Advanced Configuration Tutorial

Advanced scenarios and configuration patterns for experienced users.

Overview

This tutorial covers:

1. Multi-dataset workflows
2. Performance optimization
3. Custom training strategies
4. Debugging and troubleshooting
5. Production deployment

Prerequisites: Completed Basic Usage and Custom Masks tutorials

Scenario 1: Multi-Dataset Workflow

Training on Multiple Datasets

Combine datasets for more robust training:

from autoStructN2V.pipeline import run_pipeline
import shutil
import os

# Merge datasets
combined_dir = './combined_data/'
os.makedirs(combined_dir, exist_ok=True)

datasets = [
    './dataset1/',
    './dataset2/',
    './dataset3/',
]

for ds in datasets:
    for img in os.listdir(ds):
        if img.endswith('.tif'):
            src = os.path.join(ds, img)
            dst = os.path.join(combined_dir, f"{os.path.basename(ds)}_{img}")
            shutil.copy(src, dst)

# Train on combined data
config = {
    'input_dir': combined_dir,
    'experiment_name': 'multi_dataset',
    'random_seed': 42,
}

results = run_pipeline(config)

Transfer Learning Across Datasets

Train on one dataset, apply to another:

# Phase 1: Train on high-quality dataset
config_train = {
    'input_dir': './high_quality_data/',
    'experiment_name': 'source_training',
}
results_train = run_pipeline(config_train)

# Phase 2: Apply learned mask to new dataset
config_transfer = {
    'input_dir': './new_target_data/',
    'experiment_name': 'transfer_learning',

    'run_stage1': False,
    'run_stage2': True,

    'stage2': {
        'mask_source': 'file',
        'mask_file_path': results_train['stage2_mask_path'],
    }
}
results_transfer = run_pipeline(config_transfer)
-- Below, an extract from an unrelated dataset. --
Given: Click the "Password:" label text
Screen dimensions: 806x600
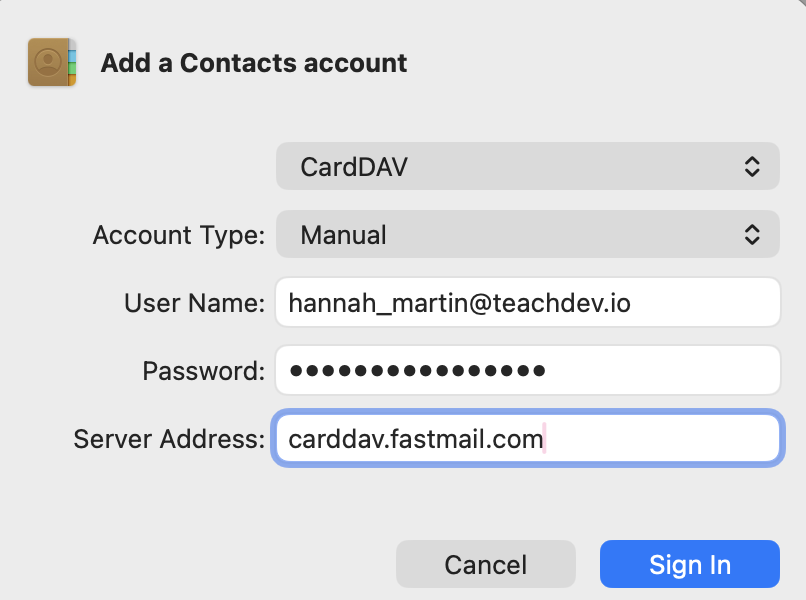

Scenario 2: Performance Optimization

Maximum Quality Configuration

For publication-quality results:

config_max_quality = {
    'input_dir': './data/',
    'experiment_name': 'publication_quality',
    'device': 'cuda',

    # Extended training
    'num_epochs': 200,
    'early_stopping': True,
    'early_stopping_patience': 25,

    'stage1': {
        # Large model capacity
        'features': 128,
        'num_layers': 4,

        # Large patches for context
        'patch_size': 128,
        'batch_size': 4,  # Limited by memory

        # Aggressive learning
        'learning_rate': 2e-4,

        # Many patches for diversity
        'patches_per_image': 250,

        # High masking for strong signal
        'mask_percentage': 20.0,

        # Artifact reduction
        'use_resize_conv': True,
        'upsampling_mode': 'bicubic',

        # ROI selection
        'use_roi': True,
        'select_background': True,
        'roi_threshold': 0.5,

        # Augmentation
        'use_augmentation': True,
    },

    'stage2': {
        'features': 128,
        'num_layers': 4,
        'patch_size': 256,
        'batch_size': 2,
        'learning_rate': 5e-6,
        'patches_per_image': 400,
        'mask_percentage': 8.0,
        'use_resize_conv': True,
        'upsampling_mode': 'bicubic',

        # Fine-tuned extractor
        'extractor': {
            'center_size': 20,
            'base_percentile': 55,
            'percentile_decay': 1.1,
            'center_ratio_threshold': 0.25,
            'max_true_pixels': 35,
        }
    }
}

results = run_pipeline(config_max_quality)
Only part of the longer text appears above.